Près de 120 participants, visiblement de tous horizons, et beaucoup de voisins qui se sont empressés de s’inscrire sur la liste de mobilisation pour empêcher l’expulsion.

Effectivement, en masse, nous nous sommes retrouvés ce lundi 7 juillet à la Maison du Chemin de l’Île à Nanterre, au pied des tours qui abritent un grand nombre d’anciens des célèbres bidonvilles de Nanterre. Près de 120 participants, visiblement de tous horizons, et beaucoup de voisins qui se sont empressés de s’inscrire sur la liste de mobilisation pour empêcher l’expulsion. Un lundi soir, en pleines vacances. Disparus la politique et l’intérêt pour celui d’à côté ? Toujours excédés les voisins ? Pas si sûr.

« Les voisins » – thème central du livre Roms et riverains (paru à La Fabrique en 2013) et de la présentation faite par Éric Fassin à cette conférence. Thème central de la dépolitisation d’une politique qui ne veut plus dire son nom, « politique de la race » qui infériorise des populations en leur accordant un traitement différent et les conduisant à devenir « le problème » qu’on veut qu’elles soient (en évitant les ramassages d’ordures, les installations sanitaires, etc.). Quand on veut tuer son chien, on dit qu’il a rage, rappelait l’autre.
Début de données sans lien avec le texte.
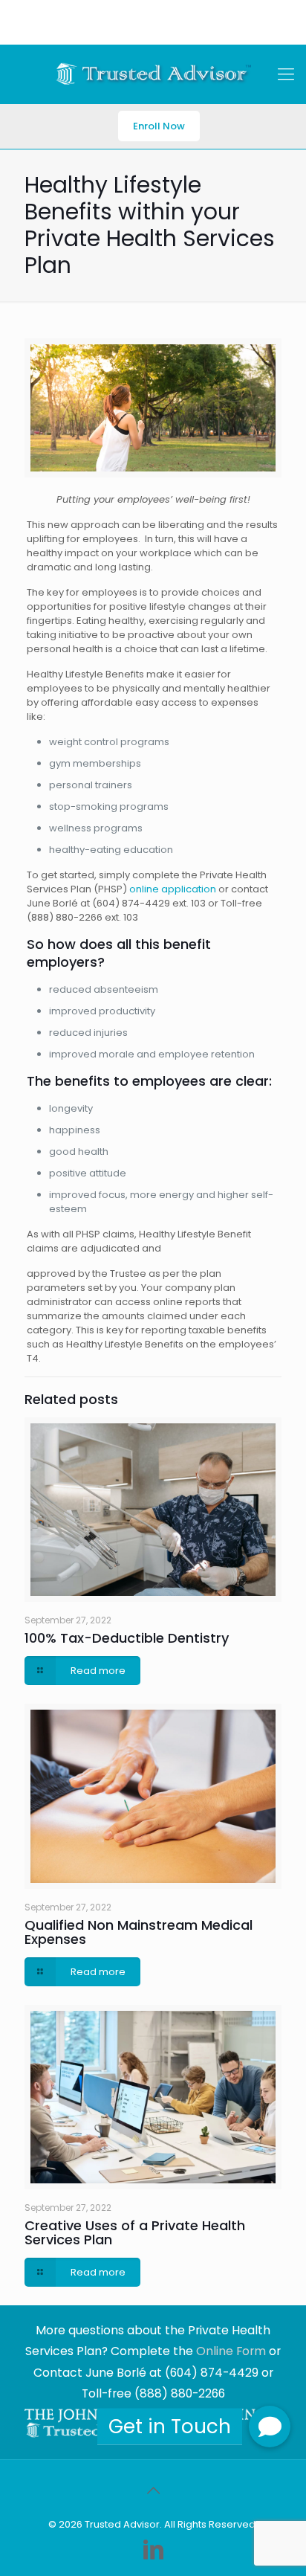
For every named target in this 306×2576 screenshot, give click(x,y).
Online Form (231, 2351)
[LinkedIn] (153, 2550)
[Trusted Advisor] (153, 74)
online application (172, 889)
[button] (269, 2426)
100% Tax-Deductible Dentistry (127, 1638)
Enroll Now (159, 126)
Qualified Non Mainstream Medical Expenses (139, 1932)
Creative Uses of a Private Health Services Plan (135, 2232)
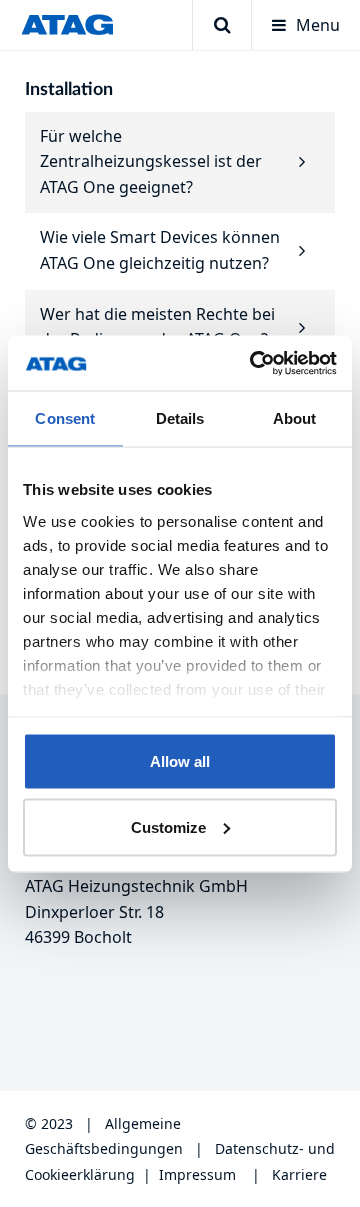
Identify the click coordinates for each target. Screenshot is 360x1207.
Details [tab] (180, 418)
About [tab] (295, 418)
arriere (304, 1174)
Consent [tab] (65, 418)
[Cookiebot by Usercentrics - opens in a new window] (254, 363)
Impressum (197, 1174)
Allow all (180, 761)
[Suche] (221, 25)
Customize (168, 826)
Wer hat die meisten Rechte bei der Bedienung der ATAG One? (157, 327)
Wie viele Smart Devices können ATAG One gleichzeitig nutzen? (160, 250)
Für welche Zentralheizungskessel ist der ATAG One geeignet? (151, 161)
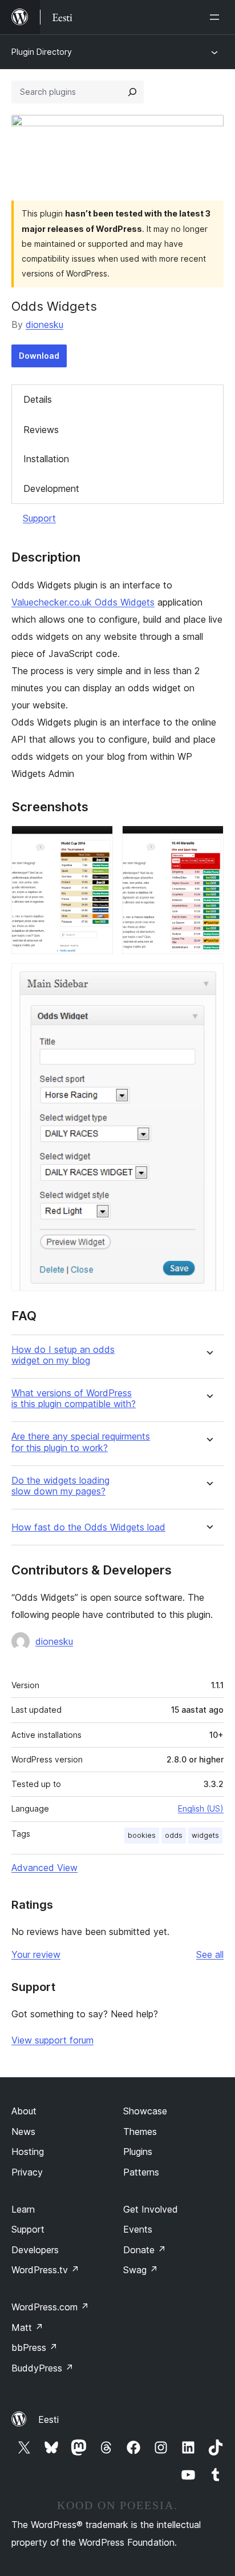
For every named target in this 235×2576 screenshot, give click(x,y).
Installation (46, 458)
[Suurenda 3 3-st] (208, 978)
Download (39, 355)
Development (51, 488)
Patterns (141, 2172)
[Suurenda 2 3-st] (208, 841)
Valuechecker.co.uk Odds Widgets (83, 602)
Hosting (27, 2151)
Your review (35, 1954)
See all (210, 1954)
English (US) (201, 1808)
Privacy (27, 2172)
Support (39, 518)
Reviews (41, 429)
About (24, 2111)
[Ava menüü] (216, 17)
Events (137, 2229)
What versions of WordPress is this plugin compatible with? (73, 1398)
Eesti (48, 2419)
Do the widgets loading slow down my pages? (60, 1486)
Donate (144, 2249)
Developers (35, 2249)
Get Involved (150, 2209)
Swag (140, 2269)
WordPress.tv (45, 2269)
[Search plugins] (132, 92)
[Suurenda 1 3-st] (97, 841)
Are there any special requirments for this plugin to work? (80, 1442)
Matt (27, 2327)
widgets (205, 1835)
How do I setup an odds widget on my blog (63, 1355)
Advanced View (44, 1867)
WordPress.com (50, 2307)
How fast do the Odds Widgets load (88, 1527)
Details (37, 399)
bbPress (34, 2347)
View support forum (52, 2040)
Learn (23, 2209)
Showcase (145, 2111)
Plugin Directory (41, 52)
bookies (142, 1835)
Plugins (137, 2151)
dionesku (44, 324)
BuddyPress (42, 2368)
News (23, 2131)
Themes (140, 2131)
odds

Pour ne pas toujours repartir de zéro, le message n’a pas été un simple discours d’intellectuel perché en haut de sa tour d’ivoire, décontextualisé. Ajouté aux nombreuses sources du sociologue au présent, l’analyse des mobilisations passées : les autres participants – Cherif Cherfi, Cheikh Djemaï et Mogniss Abdallah – ont bien montré la reproduction, parfois à l’identique, parfois avec des différences, des situations et traitements infligés hier aux habitants des bidonvilles et des cités de transit de Nanterre, dont on fête aujourd’hui le souvenir. Ils ont fait le lien entre leurs vies, leurs engagements politiques dans les bidonvilles d’hier et la situation des habitants du nouveau bidonville de Nanterre. Leur effarement aussi, devant la possibilité que tout recommence, encore.

Dans le public, jeunes habitants du bidonville actuel ont côtoyé habitants et travailleurs de Nanterre, étudiants et militants de tous bords, parfois venus de plus loin, de l’Essonne, du 93. D’un peu partout où ces situations sont vécues et se reproduisent, de gauche à droite et de droite à gauche.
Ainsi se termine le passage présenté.